LICORICE PIZZA
Un film di Paul Thomas Anderson
Articolo di Nicola Bianchi
In tempi di carenza energetica, Paul Thomas Anderson rievoca la crisi petrolifera del 1973, condendola con alcune riflessioni sulla società imprenditoriale americana, e confezionando il tutto come un emozionatissimo film sentimentale.

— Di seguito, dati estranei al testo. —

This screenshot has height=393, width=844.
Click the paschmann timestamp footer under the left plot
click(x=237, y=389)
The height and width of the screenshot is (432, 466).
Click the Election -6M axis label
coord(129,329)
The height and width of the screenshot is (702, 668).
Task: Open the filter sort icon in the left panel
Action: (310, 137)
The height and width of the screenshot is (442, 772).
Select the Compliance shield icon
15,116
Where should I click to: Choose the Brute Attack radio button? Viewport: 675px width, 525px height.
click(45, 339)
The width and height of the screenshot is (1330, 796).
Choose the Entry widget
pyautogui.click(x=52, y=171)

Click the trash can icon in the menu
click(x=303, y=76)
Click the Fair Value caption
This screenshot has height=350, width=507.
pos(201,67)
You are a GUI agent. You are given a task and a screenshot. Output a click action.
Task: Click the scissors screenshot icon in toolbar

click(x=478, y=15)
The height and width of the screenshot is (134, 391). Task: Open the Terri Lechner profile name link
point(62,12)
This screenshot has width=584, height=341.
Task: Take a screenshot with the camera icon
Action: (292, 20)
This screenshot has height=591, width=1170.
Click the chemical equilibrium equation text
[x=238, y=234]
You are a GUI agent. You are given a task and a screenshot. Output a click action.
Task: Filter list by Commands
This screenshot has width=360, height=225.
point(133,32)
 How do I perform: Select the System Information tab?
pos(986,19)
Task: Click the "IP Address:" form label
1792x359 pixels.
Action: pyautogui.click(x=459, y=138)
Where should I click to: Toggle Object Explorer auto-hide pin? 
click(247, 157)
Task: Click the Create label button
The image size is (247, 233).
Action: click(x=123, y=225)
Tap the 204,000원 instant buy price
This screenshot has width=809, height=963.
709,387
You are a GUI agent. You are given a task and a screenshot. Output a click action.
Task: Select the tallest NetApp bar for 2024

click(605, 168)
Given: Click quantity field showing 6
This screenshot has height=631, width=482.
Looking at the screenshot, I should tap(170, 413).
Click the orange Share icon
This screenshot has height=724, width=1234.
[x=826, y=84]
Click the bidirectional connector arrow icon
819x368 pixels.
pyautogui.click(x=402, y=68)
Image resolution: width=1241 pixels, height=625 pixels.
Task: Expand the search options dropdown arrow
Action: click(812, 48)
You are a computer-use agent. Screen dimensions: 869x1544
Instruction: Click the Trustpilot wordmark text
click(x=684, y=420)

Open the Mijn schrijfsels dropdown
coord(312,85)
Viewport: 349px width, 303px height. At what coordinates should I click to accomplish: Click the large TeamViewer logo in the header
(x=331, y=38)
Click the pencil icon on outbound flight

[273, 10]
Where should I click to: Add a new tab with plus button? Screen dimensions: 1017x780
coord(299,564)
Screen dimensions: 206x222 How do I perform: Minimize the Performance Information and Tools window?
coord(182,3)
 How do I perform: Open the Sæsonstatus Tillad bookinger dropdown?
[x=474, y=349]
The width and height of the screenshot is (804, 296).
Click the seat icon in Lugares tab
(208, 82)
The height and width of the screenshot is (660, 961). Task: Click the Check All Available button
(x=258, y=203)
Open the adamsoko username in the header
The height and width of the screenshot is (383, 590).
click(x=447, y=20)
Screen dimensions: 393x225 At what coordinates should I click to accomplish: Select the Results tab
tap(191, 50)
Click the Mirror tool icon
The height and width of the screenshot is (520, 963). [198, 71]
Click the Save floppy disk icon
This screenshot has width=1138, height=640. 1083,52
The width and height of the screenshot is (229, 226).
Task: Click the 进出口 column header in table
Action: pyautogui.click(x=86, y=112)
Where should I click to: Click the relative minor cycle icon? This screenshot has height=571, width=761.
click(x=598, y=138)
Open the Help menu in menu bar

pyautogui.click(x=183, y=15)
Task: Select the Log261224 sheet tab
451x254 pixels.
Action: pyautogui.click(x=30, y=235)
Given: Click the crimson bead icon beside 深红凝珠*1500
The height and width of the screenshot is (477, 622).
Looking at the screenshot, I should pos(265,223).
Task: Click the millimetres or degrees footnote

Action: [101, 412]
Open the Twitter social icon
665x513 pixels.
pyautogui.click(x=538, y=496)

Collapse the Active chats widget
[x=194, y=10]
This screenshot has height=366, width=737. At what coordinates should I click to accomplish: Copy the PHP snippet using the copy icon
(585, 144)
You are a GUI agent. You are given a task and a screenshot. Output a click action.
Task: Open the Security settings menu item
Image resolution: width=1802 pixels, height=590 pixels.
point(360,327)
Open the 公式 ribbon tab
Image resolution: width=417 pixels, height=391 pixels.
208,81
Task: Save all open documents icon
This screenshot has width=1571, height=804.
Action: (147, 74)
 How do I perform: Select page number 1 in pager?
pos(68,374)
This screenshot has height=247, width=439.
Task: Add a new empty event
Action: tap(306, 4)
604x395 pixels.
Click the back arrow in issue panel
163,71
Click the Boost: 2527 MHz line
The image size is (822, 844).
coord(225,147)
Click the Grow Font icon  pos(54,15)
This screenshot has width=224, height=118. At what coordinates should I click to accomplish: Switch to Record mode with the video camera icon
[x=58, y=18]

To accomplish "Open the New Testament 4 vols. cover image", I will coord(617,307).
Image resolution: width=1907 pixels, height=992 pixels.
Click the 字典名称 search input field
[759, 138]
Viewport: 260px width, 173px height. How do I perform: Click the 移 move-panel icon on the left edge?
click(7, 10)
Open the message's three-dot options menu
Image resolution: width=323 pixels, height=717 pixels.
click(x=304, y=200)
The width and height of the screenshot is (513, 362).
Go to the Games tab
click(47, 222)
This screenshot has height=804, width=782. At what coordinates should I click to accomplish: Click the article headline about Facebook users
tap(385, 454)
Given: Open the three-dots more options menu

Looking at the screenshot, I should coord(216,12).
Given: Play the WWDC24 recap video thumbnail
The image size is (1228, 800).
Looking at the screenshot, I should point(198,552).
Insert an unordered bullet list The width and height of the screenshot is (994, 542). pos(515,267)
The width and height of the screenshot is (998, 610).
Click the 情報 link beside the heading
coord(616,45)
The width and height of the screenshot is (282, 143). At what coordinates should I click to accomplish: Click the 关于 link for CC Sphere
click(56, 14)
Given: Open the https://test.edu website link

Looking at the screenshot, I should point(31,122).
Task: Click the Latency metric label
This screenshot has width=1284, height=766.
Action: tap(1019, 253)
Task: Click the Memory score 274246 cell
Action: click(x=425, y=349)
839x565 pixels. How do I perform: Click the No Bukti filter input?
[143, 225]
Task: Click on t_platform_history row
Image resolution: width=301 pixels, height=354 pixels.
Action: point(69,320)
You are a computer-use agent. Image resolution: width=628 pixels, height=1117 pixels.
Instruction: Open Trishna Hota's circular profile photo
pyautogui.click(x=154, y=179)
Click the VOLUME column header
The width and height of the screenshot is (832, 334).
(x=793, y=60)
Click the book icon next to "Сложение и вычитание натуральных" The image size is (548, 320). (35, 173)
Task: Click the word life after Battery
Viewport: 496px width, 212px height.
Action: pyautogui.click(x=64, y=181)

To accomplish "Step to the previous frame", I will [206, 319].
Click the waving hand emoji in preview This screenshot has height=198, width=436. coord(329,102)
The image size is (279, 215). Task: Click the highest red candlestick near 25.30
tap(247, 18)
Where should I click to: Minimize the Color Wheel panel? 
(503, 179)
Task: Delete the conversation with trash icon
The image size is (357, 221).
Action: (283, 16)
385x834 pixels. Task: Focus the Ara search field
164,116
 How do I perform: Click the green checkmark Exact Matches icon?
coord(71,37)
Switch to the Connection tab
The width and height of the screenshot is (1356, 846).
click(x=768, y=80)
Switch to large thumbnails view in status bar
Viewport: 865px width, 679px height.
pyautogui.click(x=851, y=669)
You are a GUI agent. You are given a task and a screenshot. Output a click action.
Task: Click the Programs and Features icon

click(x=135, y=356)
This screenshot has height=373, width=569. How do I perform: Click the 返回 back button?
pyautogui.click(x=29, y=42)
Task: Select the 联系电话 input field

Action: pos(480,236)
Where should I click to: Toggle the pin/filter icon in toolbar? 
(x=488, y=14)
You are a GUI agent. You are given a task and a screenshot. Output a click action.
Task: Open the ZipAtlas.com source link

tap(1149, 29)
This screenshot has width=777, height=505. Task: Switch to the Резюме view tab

Licorice Pizza sembra iniziare là dove American Graffiti di George Lucas (girato appunto nel ‘73 ma ambientato negli anni ‘60) finisce: evidenti sono i calchi visivi di Anderson, e del suo direttore della fotografia Michael Bauman, nei confronti delle immagini di Lucas (lavorate con Haskell Wexler), a partire dalla gestione delle scene notturne e dalla “bruciatura” dei colori. Anderson, però, usa una macchina molto più mobile e illustra in maniera più corposa l’emotività e l’afflato amoroso che investe i personaggi.[1] Un’emotività adolescenziale e giovanilistica che non è gratuita, poiché è usata da Anderson come “correlativo oggettivo” della imperante infantilizzazione della società americana, che si riflette anche nella gestione del business, visto più come un gioco di bambini che come impresa adulta. |
Licorice Pizza descrive l’amore tra Alana e Gary, lei quasi 30enne e lui poco più che 15enne, in un tripudio di goduriosi piani sequenza, volatili e leggeri, ritmati dalla colonna sonora rock e glam (tanto da poter addirittura far catalogare il film come musical), e tutti impegnati a sottolineare qualsiasi sospiro, voglia, prurigine e ormone dei ragazzi, che vivono il loro innamoramento in mezzo all’amministrazione Nixon e alla nascita della New Hollywood, quando i produttori cinematografici da esperti banchieri o da autentici uomini di cinema si trasformano in ex sciampisti amanti delle dive[2], e quando i grandi attori esagerano con il metodo dell’Actor’s Studio, confondendo performance e vita.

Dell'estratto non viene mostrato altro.